> [Passage provided]:
(begin)

Manage your online reputation

I’ve only just got around to the Crowdsourcing request to provide my thoughts on what digital natives (ie those brought up in an online world) should do – or not do – in respect of their online reputation management.

There’s already a lot of good advice from others tagged to provide their views – and as Podcamp Boston (the stimulus for the request) takes place today, I’m a bit late with my two-pennies worth.

But, it is a good topic to consider – especially for those starting out on their careers in PR, who haven’t yet thought about how much digital dirt they’ve accumulated and increasingly the role of an online footprint when job hunting etc.  So, my 3 pieces of advice are:

1. Create a (resumé ) – I posted on this in April and still believe it is something that has not been given sufficient focus.  Rather than relying on your profile in social networking sites or elsewhere to present yourself, a dedicated home profile would be a more professional approach.  This can, of course, offer links to other places that you “live” online – which you need to ensure are suitable for public viewing (by that I mean by potential and existing employers).

2. Treat yourself as a PR client – linking back to a post from May on creating ““, I recommend undertaking a personal SWOT analysis and managing yourself as a “brand“.  One idea is to establish personal “brand icons” – aspects of our personality, behaviour or interests that act as symbols to our personal identity and enable us to stand out from others.

(end)

> [Requirement]:
Continue the post on managing your online reputation, beginning right after its second piece of advice.

> [Dataset extract]:

(begin)

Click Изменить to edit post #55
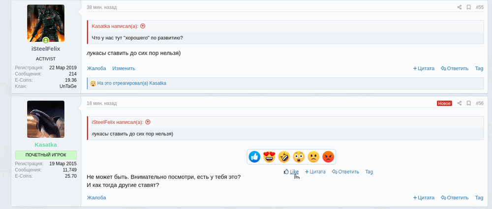Viewport: 492px width, 209px height. (x=123, y=68)
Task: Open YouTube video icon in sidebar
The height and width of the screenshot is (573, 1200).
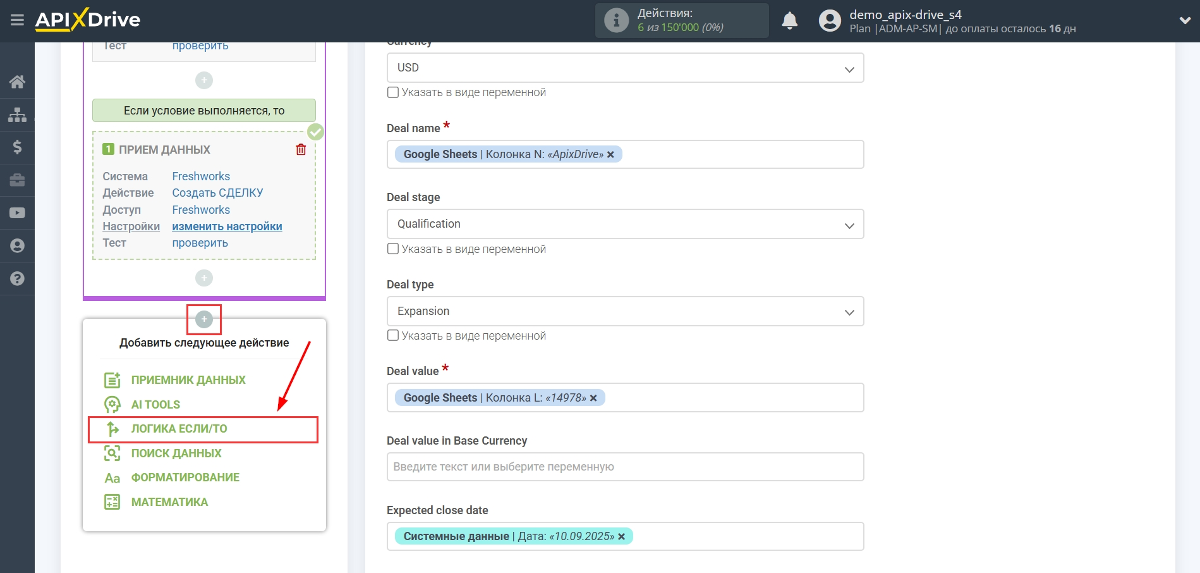Action: click(17, 213)

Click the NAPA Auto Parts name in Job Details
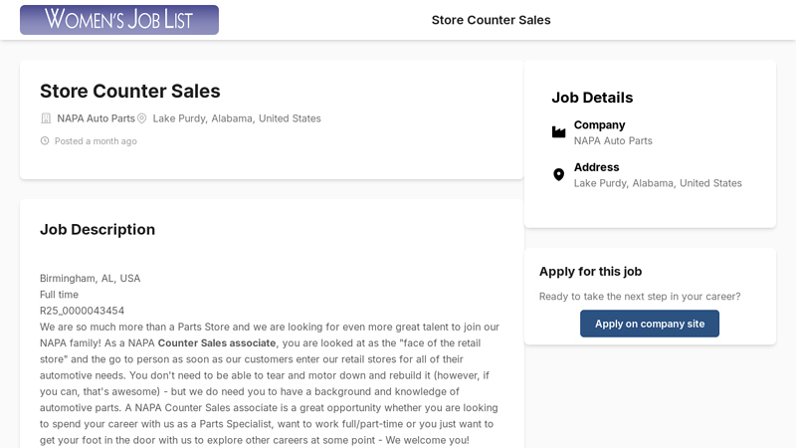[x=613, y=140]
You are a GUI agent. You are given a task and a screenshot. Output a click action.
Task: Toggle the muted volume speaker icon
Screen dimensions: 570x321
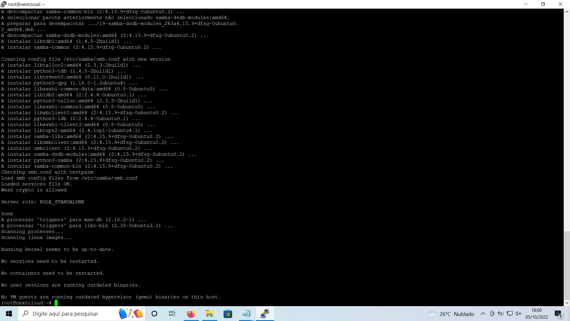click(x=518, y=314)

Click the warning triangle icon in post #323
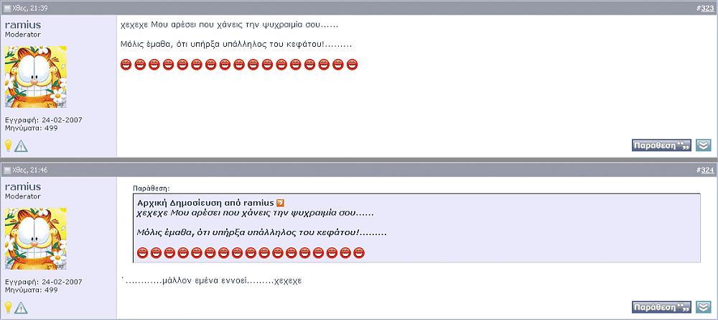[21, 146]
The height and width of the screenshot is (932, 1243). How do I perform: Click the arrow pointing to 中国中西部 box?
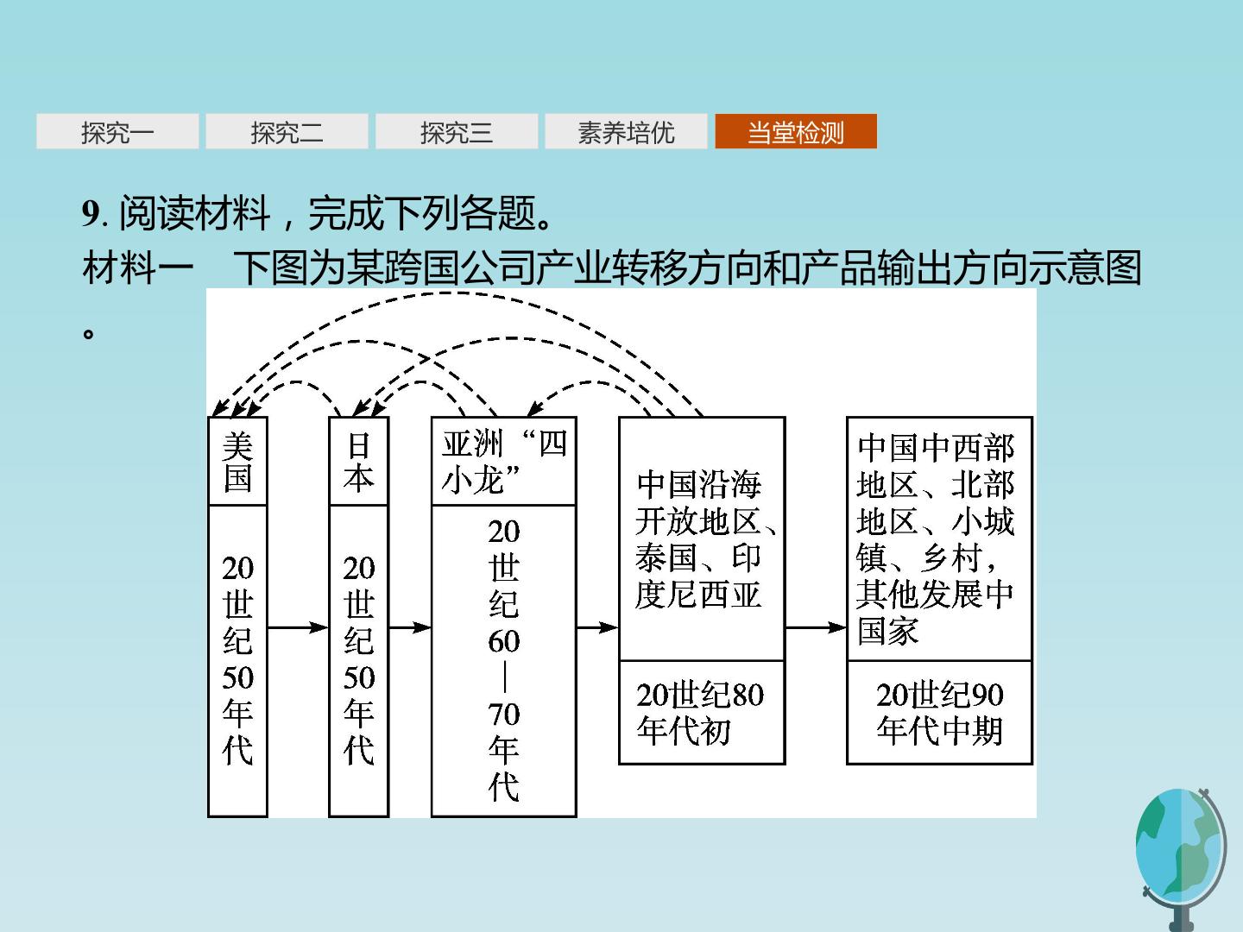[x=816, y=627]
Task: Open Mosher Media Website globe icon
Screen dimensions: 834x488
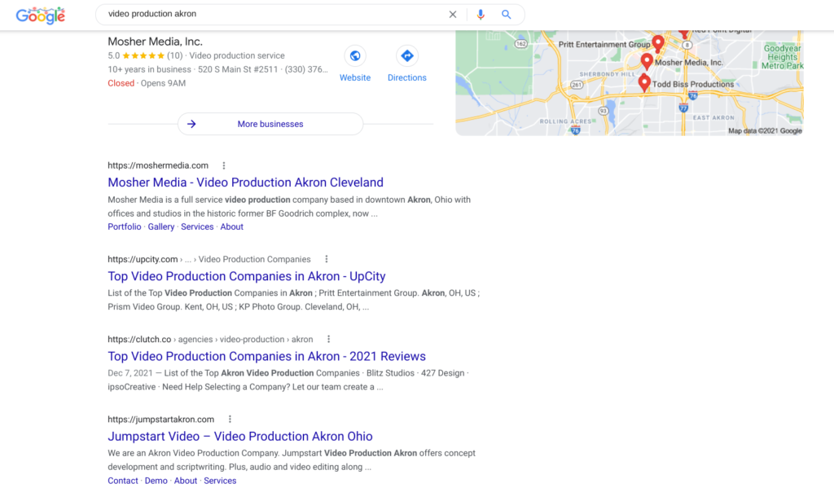Action: coord(354,56)
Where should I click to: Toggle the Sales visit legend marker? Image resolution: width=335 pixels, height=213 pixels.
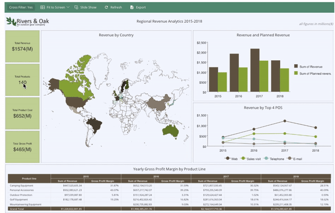point(243,158)
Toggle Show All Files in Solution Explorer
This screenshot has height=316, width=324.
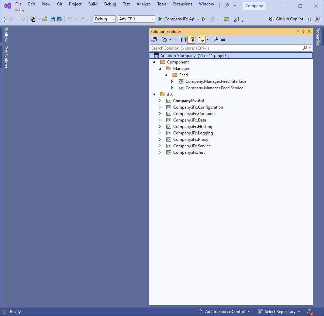[x=191, y=40]
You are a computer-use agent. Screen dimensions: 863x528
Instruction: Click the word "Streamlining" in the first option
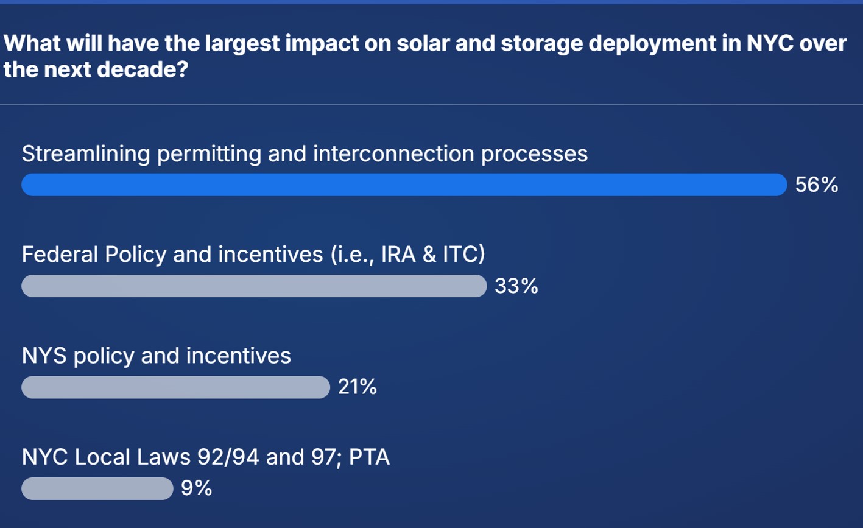(x=86, y=153)
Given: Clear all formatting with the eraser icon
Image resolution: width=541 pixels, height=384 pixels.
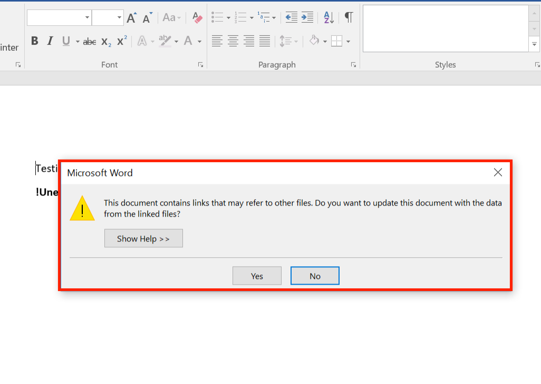Looking at the screenshot, I should point(197,17).
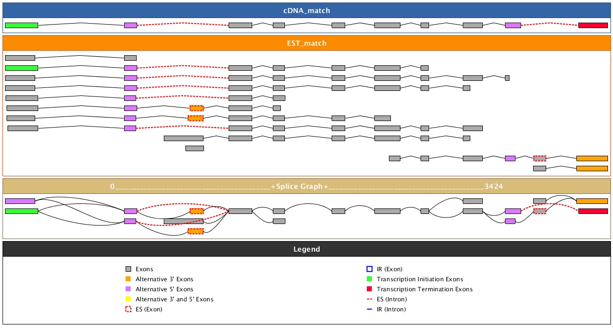
Task: Click the red dashed ES (Exon) legend icon
Action: pos(128,309)
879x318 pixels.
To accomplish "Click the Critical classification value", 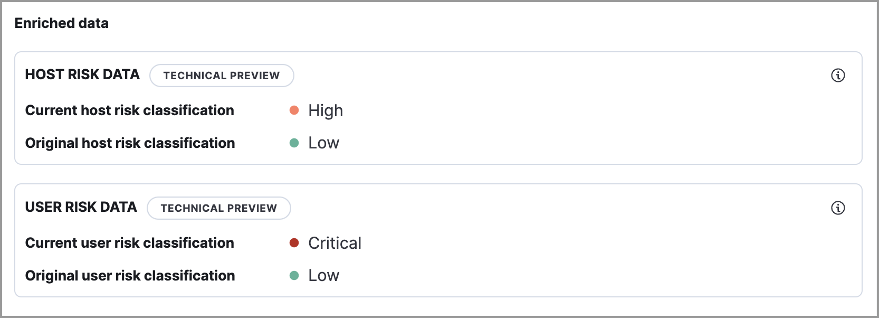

(end)

> [Written reply]:
3. Manage your network – take care in respect of the connections you have online.  Are you proud to be associated with everyone who is a friend in Facebook or who appears in a Flickr photograph with you?  We are often judged by the company we keep, so you should ensure that you are in good company.  This doesn’t mean being superficial in trying to look well connected, but about carefully cultivating good relationships – on and offline.  The “little black book” is still a vital accessory to any competent PR practitioner.  Also seeking out effective mentors who can give you good counsel is a key skill.  Ensure anyone who has ever met you will view the encounter positively – and enhance your word of mouth credibility.  Be a good contact, generous in your support and grateful for advice.

Even though being online is a lot of fun, we do need to take care of the trail we leave behind us.  Rather than this being something that will come back and haunt us at some point, we should view a digital reputation as an asset to be nurtured, a way of ensuring we are easy to locate online and something that presents a positive impression.

Published by

Heather Yaxley PhD

Dr. Heather Yaxley is passionate about sustainable careers, reflective practice and professional development. I am a rhizomatic educator, practitioner, consultant, academic and scholar. As a qualified academic, I teach the CIPR professional qualifications with PR Academy and have experience teaching at various Universities. I run the Motor Industry Public Affairs Association (MIPAA) and my own strategic consultancy. I was awarded by PhD researching Career Strategies in Public Relations by Bournemouth University in 2017. I'm a published author, with books, chapters and academic papers to my name.

14 thoughts on “Manage your online reputation”

  1. Heather, I’ve been planning on commenting on Catherine Arrow’s most recent post on PR Conversations, “Where next for professional associations?” (Toni got a comment in ahead of me, which covered off some things I’d been mulling over, so now I’m rethinking the direction.)

    As you know, one of the areas Cathy explored was whether social networking platforms were replacing the need for a formal public relations-dedicated association membership. I’m (hopefully) going to come back with a comment about the value (or not) of membership from a different perspective (value in the marketplace, not so much value to the individual), but in the process I started thinking about whether there was a more formal, career use for social media.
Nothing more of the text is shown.